The immediate sharp decline in positions reported after that peak came about through changes in reporting rules, but it would have been a good deal less dramatic had the artificial upsurge from 2017 to 1Q 2018 not preceded it.
That spike, both up and down, illustrates a more general point. Goldman isn’t alone in the derivatives space in sloppy reporting. Rowady says that “a full spectrum of trading firms who are presumably supposed to bear the full weight of 13F disclosure requirements have incomplete and/or erroneous filing archives…. What’s the purpose of these regulations again? And, who is monitoring this data, but a few analysts like us?”
Lingering and Dying
Moving forward, we come to Alphacution’s presentation of the 13F total count position over the 45-quarter period from Q2 2008 to Q2 2019. This graph from the Alphacution report takes the data from the Securities and Exchange Commission.
The necessary takeaway here is that the high comes in the third quarter of 2015, with a steady decline thereafter. Goldman’s decision to withdraw from a critical part of the market, and the consequences of that decision, shows up as the vertical line through the above chart, and the quick fall-off thereafter.
Now that Goldman has surrendered, what are the competitive advantages of the successful firms that remain in this market-making business that allow them to triumph over mighty Goldman Sachs, a Goldman fortified by the work of a Blair Hull?
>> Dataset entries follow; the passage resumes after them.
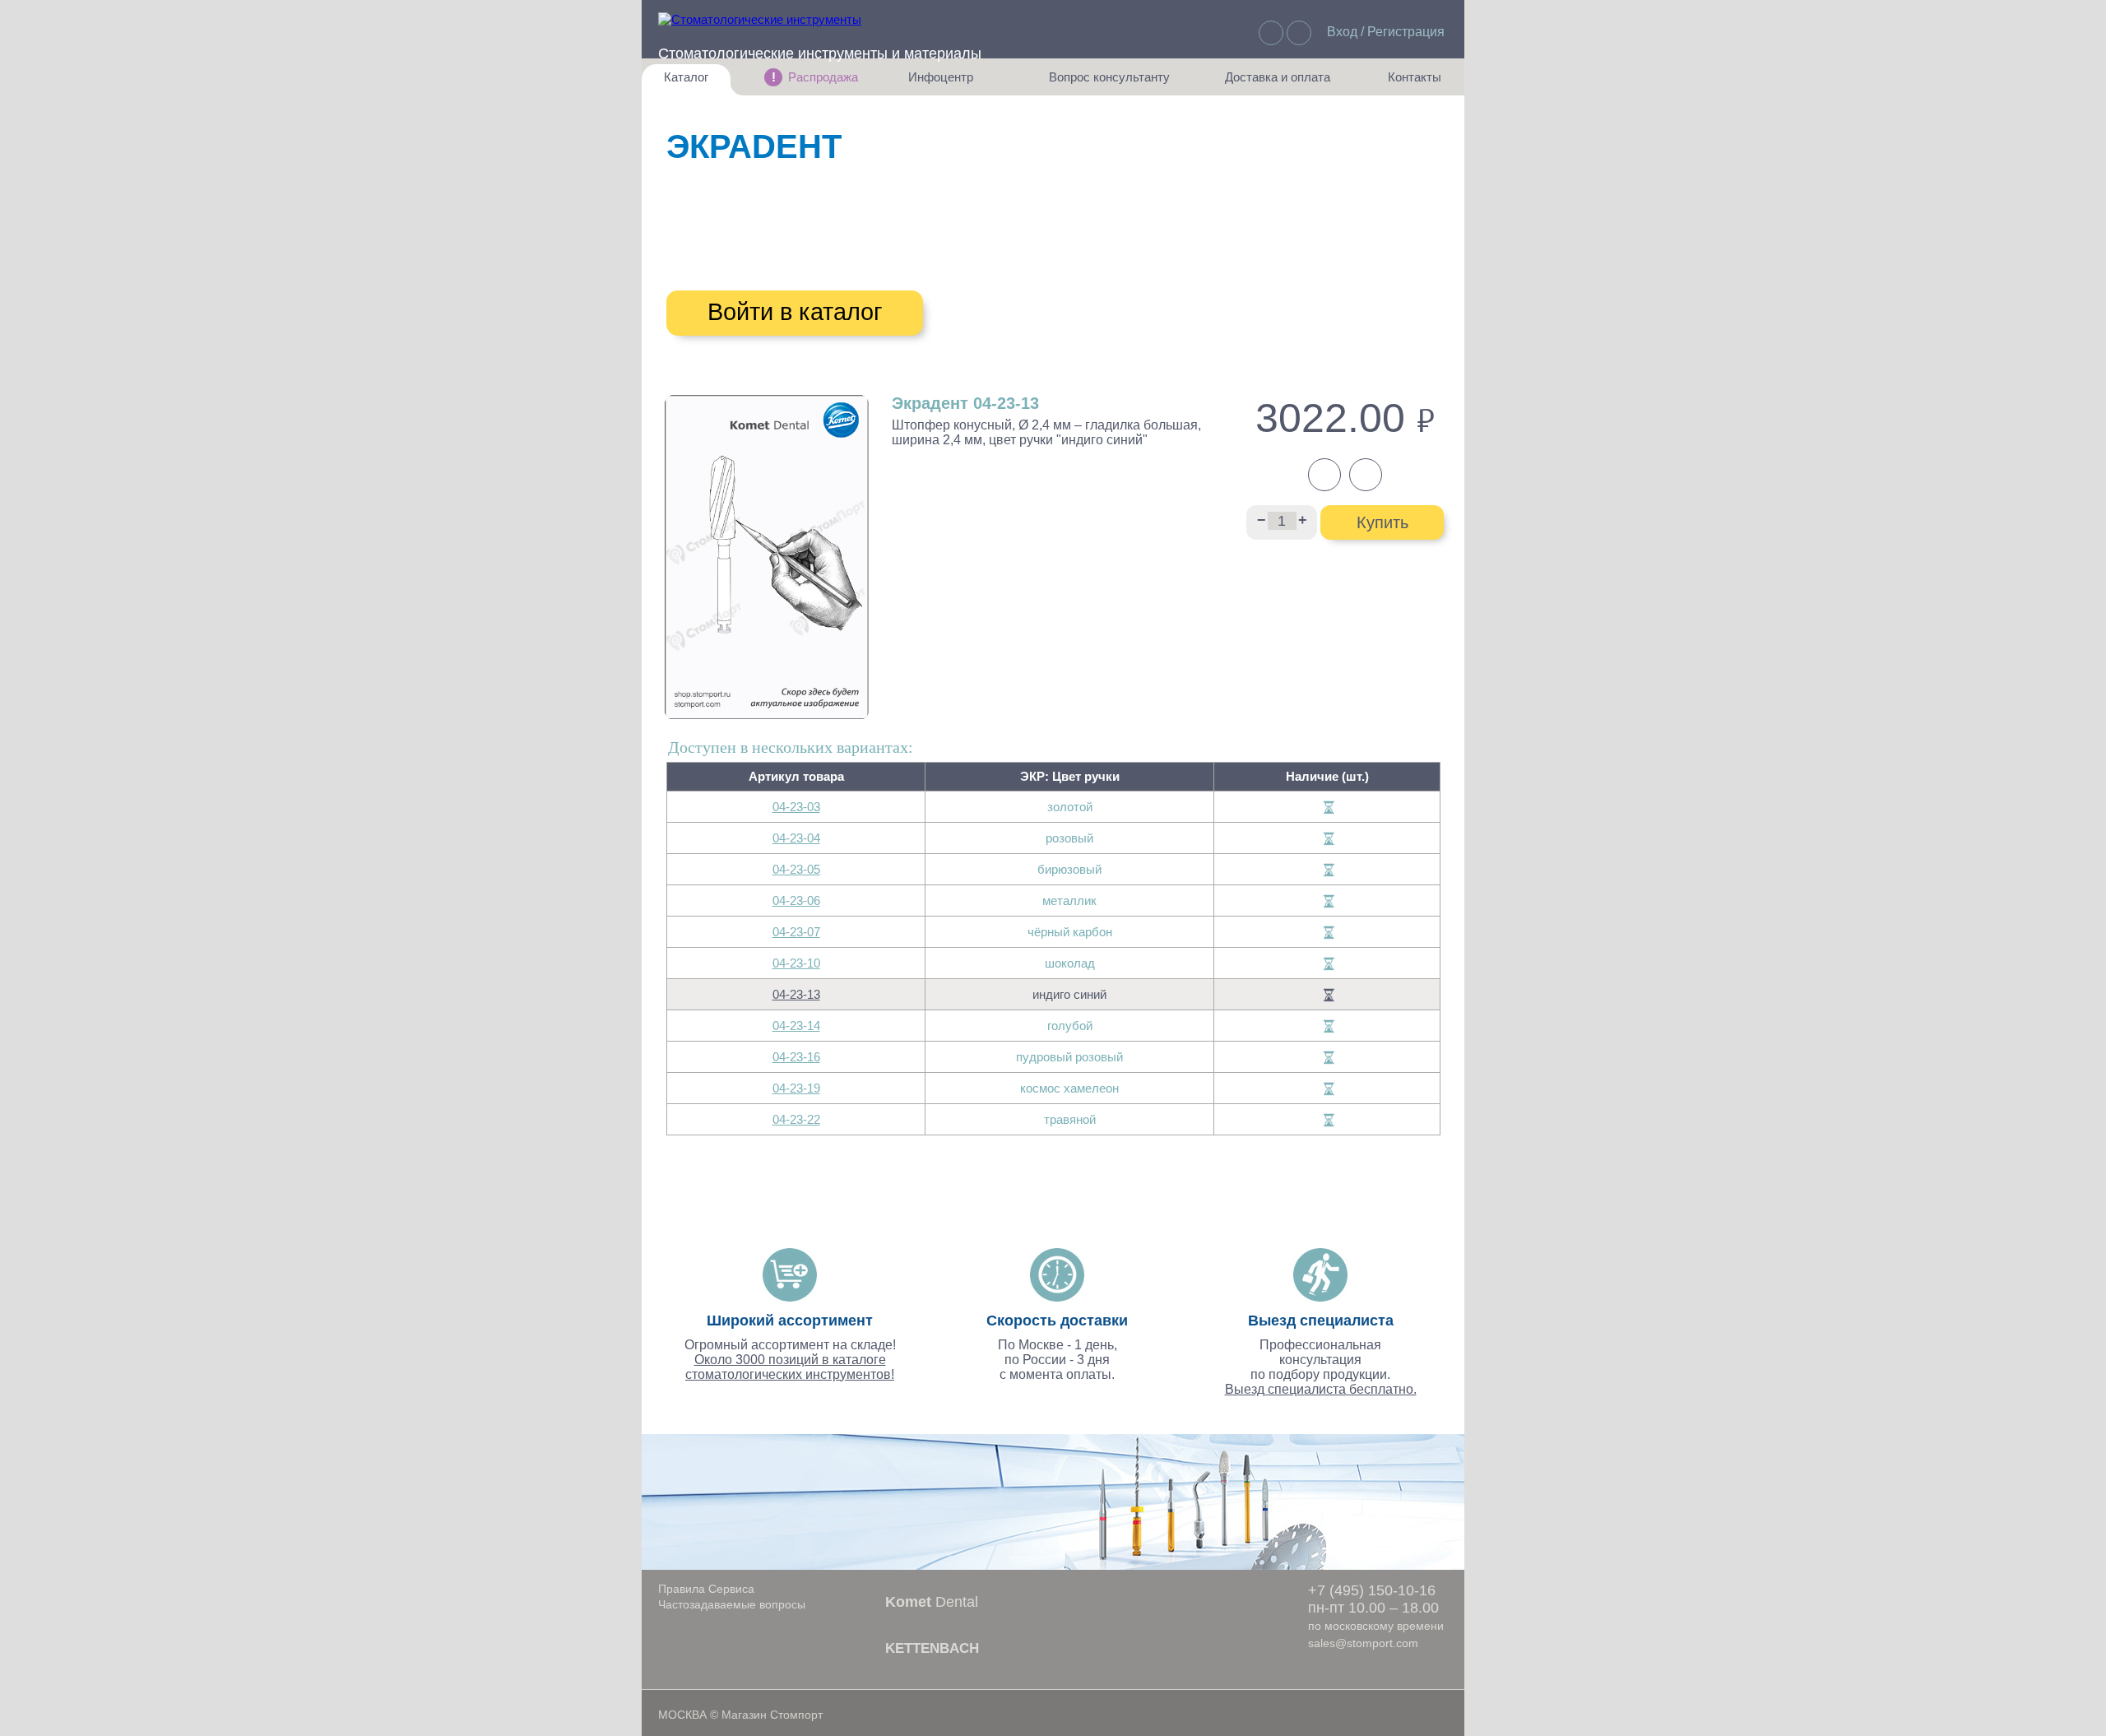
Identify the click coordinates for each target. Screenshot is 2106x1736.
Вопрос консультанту (1109, 82)
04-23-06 (796, 900)
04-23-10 (796, 963)
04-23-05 (796, 869)
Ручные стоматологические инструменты (1003, 199)
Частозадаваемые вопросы (731, 1604)
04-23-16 (796, 1057)
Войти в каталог (795, 312)
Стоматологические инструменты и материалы (819, 53)
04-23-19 (796, 1088)
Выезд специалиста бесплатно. (1321, 1389)
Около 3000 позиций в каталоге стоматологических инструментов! (789, 1367)
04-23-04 (796, 838)
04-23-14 (796, 1026)
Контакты (1406, 82)
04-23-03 (796, 807)
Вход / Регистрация (1386, 32)
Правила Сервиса (706, 1588)
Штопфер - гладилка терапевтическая (877, 233)
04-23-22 (796, 1119)
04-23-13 (796, 994)
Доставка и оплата (1278, 82)
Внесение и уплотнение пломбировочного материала (885, 265)
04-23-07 (796, 932)
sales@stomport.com (1363, 1643)
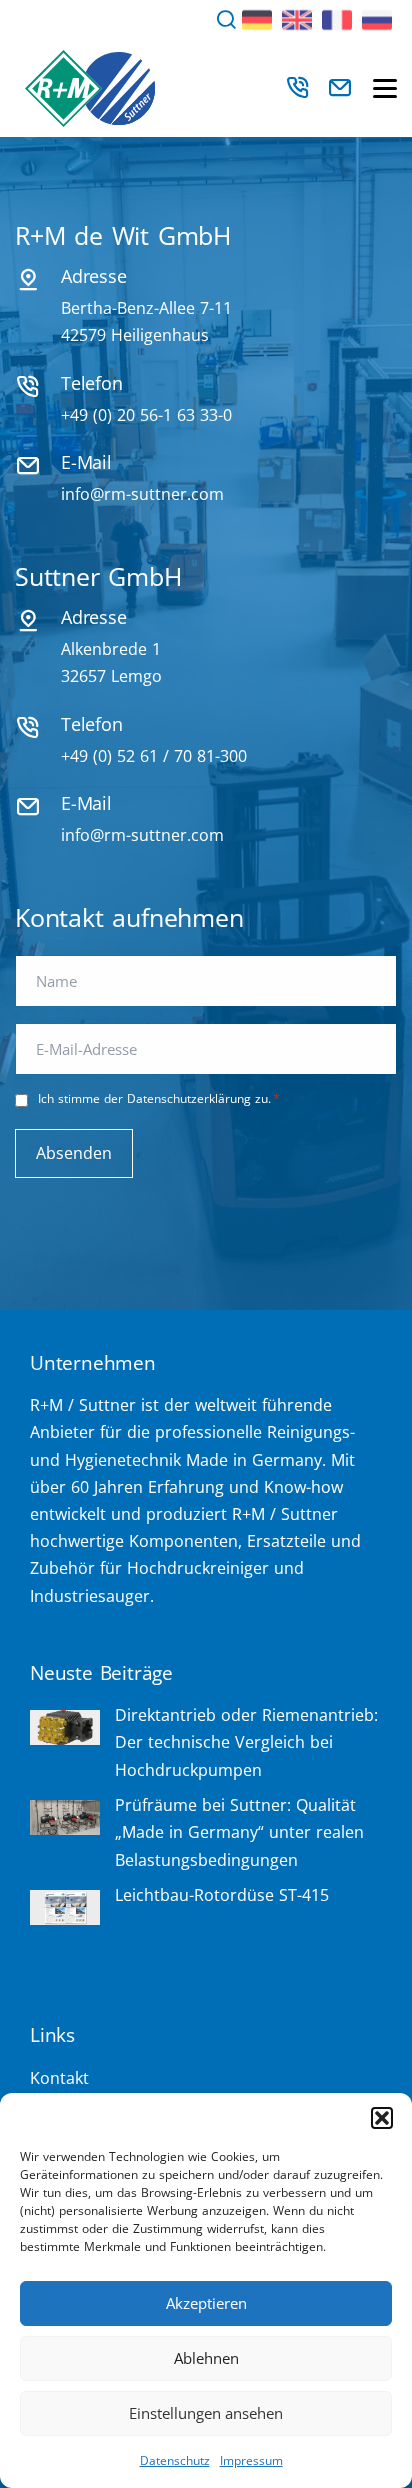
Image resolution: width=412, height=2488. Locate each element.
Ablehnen (206, 2358)
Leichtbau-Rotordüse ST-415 (222, 1895)
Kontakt (59, 2078)
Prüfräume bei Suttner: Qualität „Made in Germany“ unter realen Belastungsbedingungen (239, 1832)
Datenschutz (175, 2460)
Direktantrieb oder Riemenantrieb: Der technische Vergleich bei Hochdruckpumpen (246, 1742)
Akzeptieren (206, 2303)
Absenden (74, 1153)
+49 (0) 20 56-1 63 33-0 (146, 415)
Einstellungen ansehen (206, 2413)
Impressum (251, 2460)
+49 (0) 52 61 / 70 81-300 (154, 756)
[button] (382, 2118)
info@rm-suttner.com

Rowady says the successful firms do have technological advantages and very talented people, but they also acquire success as market makers from “trading in a wide range of securities that are linked to the underlying securities, like ETFs and options.” The winners have a combination of scale and niche right. They have the ability to price spreads across product classes, letting them bleed less well-connected latecomers into submission.